Re: [x86, vdso] BUG: unable to handle kernel paging request at d34bd000

From: Andy Lutomirski
Date: Fri Mar 07 2014 - 18:07:43 EST


On Fri, Mar 7, 2014 at 1:53 PM, Stefani Seibold <stefani@xxxxxxxxxxx> wrote:
>
> Am Freitag, den 07.03.2014, 10:56 -0800 schrieb Andy Lutomirski:
>> On Thu, Mar 6, 2014 at 11:21 PM, Stefani Seibold <stefani@xxxxxxxxxxx> wrote:
>> > Hi Fengguang,
>> >
>> > i have build a kernel with the config, but my kvm is unable to start it.
>> > I will try to find a way to test your kernek config.
>> >
>> > One thing is the crash point:
>> >
>> > The function sysenter_setup was modified by Andy, maybe he has an idea
>> > what fails.
>>
>> *sigh*
>>
>> My host kernel is currently fscked up and won't run KVM. Also, I want
>> to confirm that I'm reproducing exactly what you're seeing, and I
>> think it depends on the toolchain.
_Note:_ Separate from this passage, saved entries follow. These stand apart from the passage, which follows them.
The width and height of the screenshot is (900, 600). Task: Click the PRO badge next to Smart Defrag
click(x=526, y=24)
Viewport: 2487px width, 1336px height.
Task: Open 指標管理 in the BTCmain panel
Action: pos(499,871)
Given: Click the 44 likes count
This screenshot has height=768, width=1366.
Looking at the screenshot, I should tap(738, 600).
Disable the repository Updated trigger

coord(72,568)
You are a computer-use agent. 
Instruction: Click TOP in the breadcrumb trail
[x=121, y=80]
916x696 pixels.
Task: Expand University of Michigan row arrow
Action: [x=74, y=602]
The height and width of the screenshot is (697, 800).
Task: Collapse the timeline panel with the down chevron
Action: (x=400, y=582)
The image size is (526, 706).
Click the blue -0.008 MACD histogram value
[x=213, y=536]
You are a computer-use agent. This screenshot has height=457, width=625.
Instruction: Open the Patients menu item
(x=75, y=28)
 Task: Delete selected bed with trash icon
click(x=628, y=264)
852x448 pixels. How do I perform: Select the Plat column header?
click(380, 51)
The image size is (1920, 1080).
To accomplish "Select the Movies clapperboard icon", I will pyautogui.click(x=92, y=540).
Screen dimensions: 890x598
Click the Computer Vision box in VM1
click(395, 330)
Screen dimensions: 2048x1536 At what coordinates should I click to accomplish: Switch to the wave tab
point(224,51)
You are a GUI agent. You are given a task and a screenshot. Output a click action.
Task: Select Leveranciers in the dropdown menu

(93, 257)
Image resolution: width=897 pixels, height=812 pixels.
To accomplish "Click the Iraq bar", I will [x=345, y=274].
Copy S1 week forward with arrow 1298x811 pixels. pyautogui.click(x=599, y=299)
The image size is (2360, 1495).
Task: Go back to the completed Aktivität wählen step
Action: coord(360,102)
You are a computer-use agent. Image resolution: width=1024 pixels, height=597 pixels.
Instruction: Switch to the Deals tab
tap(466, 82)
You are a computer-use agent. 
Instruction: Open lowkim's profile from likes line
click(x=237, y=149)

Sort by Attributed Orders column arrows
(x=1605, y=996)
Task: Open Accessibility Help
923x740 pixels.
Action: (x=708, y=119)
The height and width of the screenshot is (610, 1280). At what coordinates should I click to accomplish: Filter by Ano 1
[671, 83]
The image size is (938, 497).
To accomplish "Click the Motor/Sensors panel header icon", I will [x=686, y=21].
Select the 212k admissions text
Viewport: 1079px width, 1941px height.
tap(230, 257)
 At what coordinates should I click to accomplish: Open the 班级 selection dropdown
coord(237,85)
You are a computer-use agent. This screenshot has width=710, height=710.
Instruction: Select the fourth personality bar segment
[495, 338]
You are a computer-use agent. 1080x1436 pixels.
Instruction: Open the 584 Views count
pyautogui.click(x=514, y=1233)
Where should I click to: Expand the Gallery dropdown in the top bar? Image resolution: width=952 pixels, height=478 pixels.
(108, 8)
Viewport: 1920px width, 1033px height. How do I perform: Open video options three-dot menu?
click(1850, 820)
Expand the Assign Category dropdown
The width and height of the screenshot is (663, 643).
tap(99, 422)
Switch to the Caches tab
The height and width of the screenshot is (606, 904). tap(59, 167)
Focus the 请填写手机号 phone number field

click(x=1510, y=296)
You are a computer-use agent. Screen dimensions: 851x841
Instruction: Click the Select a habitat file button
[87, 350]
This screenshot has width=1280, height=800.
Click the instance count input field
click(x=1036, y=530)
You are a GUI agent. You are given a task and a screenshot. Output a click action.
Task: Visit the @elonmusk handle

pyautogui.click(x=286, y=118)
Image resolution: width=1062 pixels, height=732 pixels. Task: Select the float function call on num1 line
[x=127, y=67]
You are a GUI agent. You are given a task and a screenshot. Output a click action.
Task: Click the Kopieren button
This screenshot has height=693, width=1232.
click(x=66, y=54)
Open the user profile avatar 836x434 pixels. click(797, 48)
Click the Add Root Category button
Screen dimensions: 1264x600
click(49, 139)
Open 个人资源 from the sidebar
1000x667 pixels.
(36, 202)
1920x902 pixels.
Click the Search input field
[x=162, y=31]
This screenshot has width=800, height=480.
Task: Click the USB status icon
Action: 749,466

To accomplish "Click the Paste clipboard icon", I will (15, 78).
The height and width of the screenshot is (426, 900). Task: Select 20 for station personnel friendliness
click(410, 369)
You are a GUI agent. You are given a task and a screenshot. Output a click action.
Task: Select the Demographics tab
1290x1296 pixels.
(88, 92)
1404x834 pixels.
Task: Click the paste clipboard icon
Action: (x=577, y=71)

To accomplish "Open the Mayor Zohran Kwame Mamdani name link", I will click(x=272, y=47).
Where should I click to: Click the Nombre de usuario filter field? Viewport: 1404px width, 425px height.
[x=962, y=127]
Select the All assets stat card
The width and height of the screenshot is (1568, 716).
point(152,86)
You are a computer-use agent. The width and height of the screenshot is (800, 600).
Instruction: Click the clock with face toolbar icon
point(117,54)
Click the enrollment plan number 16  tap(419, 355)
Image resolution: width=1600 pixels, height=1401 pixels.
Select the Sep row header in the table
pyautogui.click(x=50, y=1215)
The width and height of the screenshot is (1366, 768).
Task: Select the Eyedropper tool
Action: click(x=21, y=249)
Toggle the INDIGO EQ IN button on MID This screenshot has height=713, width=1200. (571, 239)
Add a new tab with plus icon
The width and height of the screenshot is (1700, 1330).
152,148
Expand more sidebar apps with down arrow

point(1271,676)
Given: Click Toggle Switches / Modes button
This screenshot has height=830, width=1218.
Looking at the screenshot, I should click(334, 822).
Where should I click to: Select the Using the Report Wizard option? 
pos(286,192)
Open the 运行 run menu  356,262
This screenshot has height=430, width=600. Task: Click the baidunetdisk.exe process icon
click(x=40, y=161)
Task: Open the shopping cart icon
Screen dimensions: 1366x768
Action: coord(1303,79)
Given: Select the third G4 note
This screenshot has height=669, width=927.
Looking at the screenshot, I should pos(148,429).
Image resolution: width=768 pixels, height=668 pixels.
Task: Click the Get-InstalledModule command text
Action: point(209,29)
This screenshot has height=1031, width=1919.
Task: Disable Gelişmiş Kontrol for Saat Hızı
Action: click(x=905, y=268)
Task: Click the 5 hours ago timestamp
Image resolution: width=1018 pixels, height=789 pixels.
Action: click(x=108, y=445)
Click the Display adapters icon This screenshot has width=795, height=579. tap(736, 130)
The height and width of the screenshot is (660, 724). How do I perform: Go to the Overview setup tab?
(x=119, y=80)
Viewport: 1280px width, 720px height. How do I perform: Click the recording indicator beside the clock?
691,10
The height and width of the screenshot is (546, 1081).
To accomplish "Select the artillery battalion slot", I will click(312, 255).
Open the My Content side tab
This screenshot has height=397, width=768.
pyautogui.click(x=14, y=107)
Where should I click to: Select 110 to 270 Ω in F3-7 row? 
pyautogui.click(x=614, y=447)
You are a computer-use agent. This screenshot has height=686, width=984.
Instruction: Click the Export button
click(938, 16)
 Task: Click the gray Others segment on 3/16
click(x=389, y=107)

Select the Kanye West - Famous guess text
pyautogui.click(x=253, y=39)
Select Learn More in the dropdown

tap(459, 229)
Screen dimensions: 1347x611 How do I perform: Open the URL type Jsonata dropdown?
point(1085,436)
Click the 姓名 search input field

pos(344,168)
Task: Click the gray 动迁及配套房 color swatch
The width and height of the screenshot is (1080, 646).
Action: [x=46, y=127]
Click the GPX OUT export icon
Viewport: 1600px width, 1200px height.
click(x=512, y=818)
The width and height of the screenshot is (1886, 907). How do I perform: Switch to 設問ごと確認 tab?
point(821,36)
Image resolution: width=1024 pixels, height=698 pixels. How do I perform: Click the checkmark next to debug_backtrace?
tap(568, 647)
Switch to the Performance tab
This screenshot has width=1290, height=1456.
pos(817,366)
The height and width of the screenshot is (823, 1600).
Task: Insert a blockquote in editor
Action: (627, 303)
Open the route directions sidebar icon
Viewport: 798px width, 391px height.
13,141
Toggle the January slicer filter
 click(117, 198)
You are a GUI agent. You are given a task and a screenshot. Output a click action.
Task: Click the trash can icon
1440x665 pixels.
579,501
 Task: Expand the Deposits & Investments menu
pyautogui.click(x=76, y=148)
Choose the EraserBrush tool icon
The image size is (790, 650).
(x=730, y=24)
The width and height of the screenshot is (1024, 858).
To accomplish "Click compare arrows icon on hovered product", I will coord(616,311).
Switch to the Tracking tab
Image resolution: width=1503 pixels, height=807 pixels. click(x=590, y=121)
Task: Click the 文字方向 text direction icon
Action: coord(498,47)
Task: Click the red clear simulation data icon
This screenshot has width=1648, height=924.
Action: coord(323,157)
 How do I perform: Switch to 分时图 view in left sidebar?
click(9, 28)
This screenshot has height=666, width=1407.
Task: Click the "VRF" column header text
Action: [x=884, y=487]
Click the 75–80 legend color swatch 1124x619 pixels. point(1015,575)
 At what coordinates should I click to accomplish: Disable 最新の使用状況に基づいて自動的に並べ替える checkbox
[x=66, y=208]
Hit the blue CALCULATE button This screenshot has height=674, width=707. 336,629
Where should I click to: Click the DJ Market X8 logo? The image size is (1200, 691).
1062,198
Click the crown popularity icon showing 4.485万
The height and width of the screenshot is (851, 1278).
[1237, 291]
Can you (Fenguang) do:
>>
>> $ ls -l arch/x86/vdso/vdso32*.so
>> -rwxrwxr-x. 1 luto luto 4096 Mar 7 10:19 arch/x86/vdso/vdso32-int80.so
>> -rwxrwxr-x. 1 luto luto 4116 Mar 7 10:19 arch/x86/vdso/vdso32-sysenter.so
>>
>> (Of course, triggering this depends on which image gets selected.)
>>
>
> Yes, that what i also figured out. There are two culprits:
> CONFIG_OPTIMIZE_INLINING and CONFIG_X86_PPRO_FENCE. Each of them
> increase the size of the code by about 500 bytes.
>
> When i add to file arch/x86/vdso/vdso32/vclock_gettime.c
>
> #undef CONFIG_OPTIMIZE_INLINING
> #undef CONFIG_X86_PPRO_FENCE
>
> this will solve the issue.
>
>> Note that we have a .so file that exceeds 4k, i.e. one page. Then
>> read the relevant code and wonder what everyone was smoking when they
>> wrote it. There are so many buffer overflows, screwed up
>> initializations, unnecessary and incorrect copies, etc, that I don't
>> even want to speculate on what the first failure will be when the
>> image is bigger than a page.
>>
>
> Right. So the above one will not really solve it. At least when
> __vdso_getcpu() code will also become a part of the 32 bit VDSO.
>
>> It's easy enough to fix, but someone should figure out what the impact
>> will be on the compat vdso case.
>>
>> I wonder how hard it would be to change the compat vdso do be a dummy
>> image a la the x86_64 fake vsyscall page so that old code can keep
>> working (maybe with a performance hit) and new code can use a sane
>> image.
>>
>
> That is exactly what i wrote one week ago:
>
> Move the VDSO code before the VDSO compat fixmap area and create a kind
> of helper VDSO for the VDSO compat fixmap page, which only calls the
> real VDSO. But this would result in a performance regression for the
> VDSO compat mode.

I think that regressing performance for compat_vdso (only) users is
fine. We need to figure out what those users are. I have a vague
recollection that it's a particular version of SuSE or OpenSuSE.